Requisito 1: Transcreva sem nenhuma alteração as linhas do trecho de conjunto de dados. Comece pela primeira linha e pare depois da linha que contém "will tap(665, 71).", incluindo essa linha.

Trecho do texto:
Embora o medo possa ter aqui alguma função a desempenhar, porque tal acção tem que ser reprimida com uma penalização adequada, o principal é tornar possível que aquela jovem, e outras que possam vir a sentir impulsos semelhantes, se preparem para saber como os reprimir, como reagir cedendo conscientemente a um impulso mais elaborado de carácter social, isto é, já com um traço positivo.
No decorrer da acção, e para obstar a qualquer contacto físico, a professora poderia talvez ter recorrido ao apoio de uma parte mais preparada da comunidade escolar. Só que isso acarretaria desde logo a transferência do problema para outra instância. E se esta o não resolvesse convenientemente, o que seria o mais provável, implicaria o seu regresso às origens, com perigo de debilitar ainda mais a posição da professora.
Por isso a professora terá recorrido ao expediente mais rápido de fazer ela própria cumprir a sua ordem o que implicou um envolvimento físico, porém de todo inconveniente no ambiente de uma aglomeração de alunos propensos a seguir o exemplo. Ela não deveria ir além de uma espécie de ameaça de execução da sua ordem e depois faria transitar para outra instância mais preparada e com autoridade para fazer uma intervenção física, sem cuidar do que viesse a seguir.
Aos professores é solicitado um tempo de reacção adequado e uma atitude moderadora dos excessos cometidos no ambiente escolar. Como toda a condescendência tem limites, a tendência para tratar com quem os excede constantemente é diminui-los. E os alunos se detectam uma relaxamento logo procuram alargá-los. É um jogo que exige resolução e determinação dos professores para conter o ambiente das aulas dentro do que é razoável.
Não há ambiente propício ao estudo se não for prestada uma atenção que deve constituir a base das preocupações de todos os professores. Porque se há diferenças conforme as disciplinas e os próprios professores são estas aversões que se vão formando que vão contribuindo para formas caprichosas de estar ou para uma clima geral de atracção ou repulsa pela escola na sua totalidade.
O professor tem que estar preparado para aumentar a pressão quando não é bem sucedido à primeira. Mas também deve estar preparado uma saída para a questão quando esgotar os seus argumentos. Nada pior que a indecisão, a percepção pelos alunos de qualquer tipo de fragilidade dos professores, de falta de domínio da situação. Se o recurso a uma ajuda exterior for o caso tudo bem.
O que pode parecer uma atitude sensata da turma, ao manter-se espectadora, é no entanto uma atitude de alguma cobardia, ao deixarem que se digladiem pessoas com as quais têm que conviver todos os dias. Os alunos só parecem aperceber-se da gravidade da situação quando esta corre o risco de passar para além da porta da sala de aula, o que diz da forma falsa como esta sociedade vê a violência.

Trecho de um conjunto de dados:
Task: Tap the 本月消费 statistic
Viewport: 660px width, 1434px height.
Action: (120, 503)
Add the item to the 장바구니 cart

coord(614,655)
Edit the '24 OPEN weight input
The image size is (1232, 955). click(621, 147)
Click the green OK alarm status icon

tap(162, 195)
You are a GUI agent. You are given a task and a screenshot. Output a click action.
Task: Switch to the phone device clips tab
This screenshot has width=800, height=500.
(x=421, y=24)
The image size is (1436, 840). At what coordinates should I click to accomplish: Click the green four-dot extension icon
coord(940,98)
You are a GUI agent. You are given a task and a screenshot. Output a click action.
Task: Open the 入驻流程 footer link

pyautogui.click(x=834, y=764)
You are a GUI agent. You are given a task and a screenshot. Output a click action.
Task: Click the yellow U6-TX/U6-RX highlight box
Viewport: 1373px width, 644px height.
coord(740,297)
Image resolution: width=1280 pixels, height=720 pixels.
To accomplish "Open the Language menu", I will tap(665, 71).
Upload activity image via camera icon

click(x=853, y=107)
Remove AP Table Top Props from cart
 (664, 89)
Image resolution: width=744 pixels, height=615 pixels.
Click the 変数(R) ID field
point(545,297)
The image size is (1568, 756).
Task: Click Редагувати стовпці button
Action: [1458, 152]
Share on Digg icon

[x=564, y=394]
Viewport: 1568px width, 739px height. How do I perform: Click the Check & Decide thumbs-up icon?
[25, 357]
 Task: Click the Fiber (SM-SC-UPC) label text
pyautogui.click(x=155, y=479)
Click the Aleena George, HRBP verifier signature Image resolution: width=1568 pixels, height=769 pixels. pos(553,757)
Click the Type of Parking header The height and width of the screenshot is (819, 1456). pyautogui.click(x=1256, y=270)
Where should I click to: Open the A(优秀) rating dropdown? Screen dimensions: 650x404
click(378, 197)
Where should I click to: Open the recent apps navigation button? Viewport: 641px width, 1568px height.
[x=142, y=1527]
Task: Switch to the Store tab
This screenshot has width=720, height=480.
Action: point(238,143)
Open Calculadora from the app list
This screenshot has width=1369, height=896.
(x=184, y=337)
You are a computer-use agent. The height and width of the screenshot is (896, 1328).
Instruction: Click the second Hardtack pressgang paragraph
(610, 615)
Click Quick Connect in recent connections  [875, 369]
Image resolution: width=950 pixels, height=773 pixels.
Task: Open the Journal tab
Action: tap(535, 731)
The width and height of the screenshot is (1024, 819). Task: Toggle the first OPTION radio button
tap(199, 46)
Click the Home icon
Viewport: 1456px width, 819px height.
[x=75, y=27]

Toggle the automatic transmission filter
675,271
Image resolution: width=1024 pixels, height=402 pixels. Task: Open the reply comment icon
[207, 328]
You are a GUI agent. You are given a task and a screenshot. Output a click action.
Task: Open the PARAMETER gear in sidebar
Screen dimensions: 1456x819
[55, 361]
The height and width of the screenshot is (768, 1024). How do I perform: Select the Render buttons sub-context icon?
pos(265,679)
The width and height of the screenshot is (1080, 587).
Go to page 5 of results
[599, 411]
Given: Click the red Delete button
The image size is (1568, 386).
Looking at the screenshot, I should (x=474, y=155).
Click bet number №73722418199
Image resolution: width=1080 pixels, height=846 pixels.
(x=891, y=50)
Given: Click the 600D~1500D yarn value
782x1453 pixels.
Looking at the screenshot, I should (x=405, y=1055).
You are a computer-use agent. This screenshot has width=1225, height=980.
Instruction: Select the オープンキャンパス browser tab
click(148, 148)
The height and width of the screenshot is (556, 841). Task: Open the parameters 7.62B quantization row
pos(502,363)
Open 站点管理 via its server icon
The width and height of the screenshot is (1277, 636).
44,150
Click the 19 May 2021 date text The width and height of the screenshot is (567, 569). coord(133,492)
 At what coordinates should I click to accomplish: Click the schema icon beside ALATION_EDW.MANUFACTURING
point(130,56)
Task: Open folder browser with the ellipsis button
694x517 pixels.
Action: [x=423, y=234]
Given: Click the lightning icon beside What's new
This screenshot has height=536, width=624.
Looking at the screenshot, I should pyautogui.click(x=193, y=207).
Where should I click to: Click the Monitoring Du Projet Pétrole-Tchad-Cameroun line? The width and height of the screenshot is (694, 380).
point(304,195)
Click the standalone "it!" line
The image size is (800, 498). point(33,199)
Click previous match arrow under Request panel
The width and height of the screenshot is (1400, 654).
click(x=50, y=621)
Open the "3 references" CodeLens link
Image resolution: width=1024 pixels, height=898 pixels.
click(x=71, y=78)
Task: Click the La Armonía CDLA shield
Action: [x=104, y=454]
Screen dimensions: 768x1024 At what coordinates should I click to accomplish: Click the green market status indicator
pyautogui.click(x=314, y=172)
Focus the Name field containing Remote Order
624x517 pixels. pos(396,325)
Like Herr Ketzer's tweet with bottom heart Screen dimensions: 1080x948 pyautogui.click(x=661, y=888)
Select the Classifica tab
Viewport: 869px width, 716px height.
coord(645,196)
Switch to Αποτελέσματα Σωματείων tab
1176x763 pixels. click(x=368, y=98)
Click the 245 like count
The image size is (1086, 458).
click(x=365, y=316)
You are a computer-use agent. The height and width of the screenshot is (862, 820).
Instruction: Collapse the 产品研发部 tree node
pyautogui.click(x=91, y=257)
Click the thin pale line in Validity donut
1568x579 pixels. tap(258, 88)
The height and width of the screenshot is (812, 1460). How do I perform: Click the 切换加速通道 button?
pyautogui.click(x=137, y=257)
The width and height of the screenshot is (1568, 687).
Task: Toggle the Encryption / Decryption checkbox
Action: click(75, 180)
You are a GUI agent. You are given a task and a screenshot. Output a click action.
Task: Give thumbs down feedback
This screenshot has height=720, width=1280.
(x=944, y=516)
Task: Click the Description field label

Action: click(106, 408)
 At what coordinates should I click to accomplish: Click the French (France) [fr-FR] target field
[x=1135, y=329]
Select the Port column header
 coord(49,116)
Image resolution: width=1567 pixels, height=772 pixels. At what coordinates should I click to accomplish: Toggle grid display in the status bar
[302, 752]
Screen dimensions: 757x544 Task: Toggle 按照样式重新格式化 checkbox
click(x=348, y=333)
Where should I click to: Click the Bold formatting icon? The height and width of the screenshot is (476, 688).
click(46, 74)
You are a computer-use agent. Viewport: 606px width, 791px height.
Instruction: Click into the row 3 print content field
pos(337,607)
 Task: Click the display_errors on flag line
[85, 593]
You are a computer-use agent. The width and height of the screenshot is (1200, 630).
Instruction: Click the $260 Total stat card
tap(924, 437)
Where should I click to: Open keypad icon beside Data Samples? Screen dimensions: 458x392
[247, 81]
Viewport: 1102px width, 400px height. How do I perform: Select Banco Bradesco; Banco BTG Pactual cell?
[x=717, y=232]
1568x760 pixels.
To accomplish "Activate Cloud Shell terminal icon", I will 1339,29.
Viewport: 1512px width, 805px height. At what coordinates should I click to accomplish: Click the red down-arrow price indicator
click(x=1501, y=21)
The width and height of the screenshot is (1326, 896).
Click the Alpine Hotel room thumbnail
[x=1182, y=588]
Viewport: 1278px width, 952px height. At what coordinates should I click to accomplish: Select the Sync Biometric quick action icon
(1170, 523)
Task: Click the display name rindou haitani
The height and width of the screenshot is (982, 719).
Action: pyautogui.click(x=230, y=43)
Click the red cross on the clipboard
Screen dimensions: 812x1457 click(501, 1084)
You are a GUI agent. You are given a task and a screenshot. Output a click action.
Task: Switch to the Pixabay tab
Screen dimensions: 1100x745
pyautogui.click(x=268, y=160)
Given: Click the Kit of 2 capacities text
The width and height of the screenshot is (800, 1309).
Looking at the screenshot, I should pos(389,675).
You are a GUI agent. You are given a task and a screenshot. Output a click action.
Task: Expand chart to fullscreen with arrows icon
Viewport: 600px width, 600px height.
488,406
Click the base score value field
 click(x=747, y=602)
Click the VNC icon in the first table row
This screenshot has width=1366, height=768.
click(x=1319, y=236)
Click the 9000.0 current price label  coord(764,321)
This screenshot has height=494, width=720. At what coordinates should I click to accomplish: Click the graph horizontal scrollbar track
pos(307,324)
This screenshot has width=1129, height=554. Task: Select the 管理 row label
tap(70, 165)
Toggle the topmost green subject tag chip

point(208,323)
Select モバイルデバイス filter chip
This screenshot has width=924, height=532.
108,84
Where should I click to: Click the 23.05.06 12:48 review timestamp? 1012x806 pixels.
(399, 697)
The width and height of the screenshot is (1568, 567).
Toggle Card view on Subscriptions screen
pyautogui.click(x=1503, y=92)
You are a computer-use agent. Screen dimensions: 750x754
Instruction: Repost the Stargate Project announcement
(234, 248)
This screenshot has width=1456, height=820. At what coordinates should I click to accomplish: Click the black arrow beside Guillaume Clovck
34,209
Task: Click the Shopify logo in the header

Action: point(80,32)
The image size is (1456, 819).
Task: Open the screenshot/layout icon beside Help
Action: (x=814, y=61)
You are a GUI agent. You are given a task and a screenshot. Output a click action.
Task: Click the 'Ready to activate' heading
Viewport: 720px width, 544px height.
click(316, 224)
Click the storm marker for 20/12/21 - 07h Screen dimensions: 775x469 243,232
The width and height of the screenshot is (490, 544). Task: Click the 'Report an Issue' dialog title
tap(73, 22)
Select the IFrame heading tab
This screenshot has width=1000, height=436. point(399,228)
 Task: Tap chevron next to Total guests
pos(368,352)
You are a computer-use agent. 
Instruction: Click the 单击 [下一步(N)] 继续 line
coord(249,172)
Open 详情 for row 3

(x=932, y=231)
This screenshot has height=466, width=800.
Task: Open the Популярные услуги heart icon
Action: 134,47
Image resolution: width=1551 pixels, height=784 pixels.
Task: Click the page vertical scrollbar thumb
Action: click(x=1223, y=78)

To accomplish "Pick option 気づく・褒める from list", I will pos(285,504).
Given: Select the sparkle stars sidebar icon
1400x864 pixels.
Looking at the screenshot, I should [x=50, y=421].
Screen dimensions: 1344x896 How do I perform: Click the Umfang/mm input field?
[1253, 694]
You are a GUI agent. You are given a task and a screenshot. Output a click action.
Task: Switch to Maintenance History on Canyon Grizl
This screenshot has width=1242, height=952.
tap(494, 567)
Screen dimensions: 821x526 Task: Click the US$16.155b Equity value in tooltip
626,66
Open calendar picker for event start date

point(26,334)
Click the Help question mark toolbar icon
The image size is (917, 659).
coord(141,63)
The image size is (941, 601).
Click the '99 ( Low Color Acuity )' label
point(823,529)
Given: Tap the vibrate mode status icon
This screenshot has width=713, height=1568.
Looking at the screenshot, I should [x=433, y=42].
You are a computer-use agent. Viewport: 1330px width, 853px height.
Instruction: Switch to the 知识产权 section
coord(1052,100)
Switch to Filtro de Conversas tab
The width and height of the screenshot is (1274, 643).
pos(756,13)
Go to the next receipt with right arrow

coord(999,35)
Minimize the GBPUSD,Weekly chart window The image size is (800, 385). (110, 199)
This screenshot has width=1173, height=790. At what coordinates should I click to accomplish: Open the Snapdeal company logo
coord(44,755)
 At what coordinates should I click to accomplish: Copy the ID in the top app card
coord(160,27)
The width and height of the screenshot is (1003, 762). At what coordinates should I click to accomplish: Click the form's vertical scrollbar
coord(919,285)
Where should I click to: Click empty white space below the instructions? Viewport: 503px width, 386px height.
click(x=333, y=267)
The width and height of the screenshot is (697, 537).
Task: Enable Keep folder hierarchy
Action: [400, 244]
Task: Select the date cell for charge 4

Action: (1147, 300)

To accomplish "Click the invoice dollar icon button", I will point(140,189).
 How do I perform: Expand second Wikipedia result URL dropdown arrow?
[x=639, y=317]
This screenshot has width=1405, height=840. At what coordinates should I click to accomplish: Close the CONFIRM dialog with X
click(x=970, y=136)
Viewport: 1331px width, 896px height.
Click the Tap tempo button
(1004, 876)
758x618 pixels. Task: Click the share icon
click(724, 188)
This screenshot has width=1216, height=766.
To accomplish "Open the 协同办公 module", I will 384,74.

Requisito 2: No texto sobre a disciplina na escola, reescreva de forma mais curta o parágrafo que começa com "Aos professores é solicitado", mantendo as ideias principais.

Resposta completa 1:
Task: Tap the 本月消费 statistic
Viewport: 660px width, 1434px height.
Action: (120, 503)
Add the item to the 장바구니 cart

coord(614,655)
Edit the '24 OPEN weight input
The image size is (1232, 955). click(621, 147)
Click the green OK alarm status icon

tap(162, 195)
You are a GUI agent. You are given a task and a screenshot. Output a click action.
Task: Switch to the phone device clips tab
This screenshot has width=800, height=500.
(x=421, y=24)
The image size is (1436, 840). At what coordinates should I click to accomplish: Click the green four-dot extension icon
coord(940,98)
You are a GUI agent. You are given a task and a screenshot. Output a click action.
Task: Open the 入驻流程 footer link

pyautogui.click(x=834, y=764)
You are a GUI agent. You are given a task and a screenshot. Output a click action.
Task: Click the yellow U6-TX/U6-RX highlight box
Viewport: 1373px width, 644px height.
coord(740,297)
Image resolution: width=1280 pixels, height=720 pixels.
To accomplish "Open the Language menu", I will tap(665, 71).

Resposta completa 2: Dos professores espera-se uma reação no tempo certo e uma postura que modere os excessos na escola. Como a tolerância tem limites, a tendência é estreitá-los diante de quem os ultrapassa sempre. Os alunos, quando percebem relaxamento, logo tentam alargá-los. Por isso, os professores precisam de firmeza e determinação para manter as aulas dentro do razoável.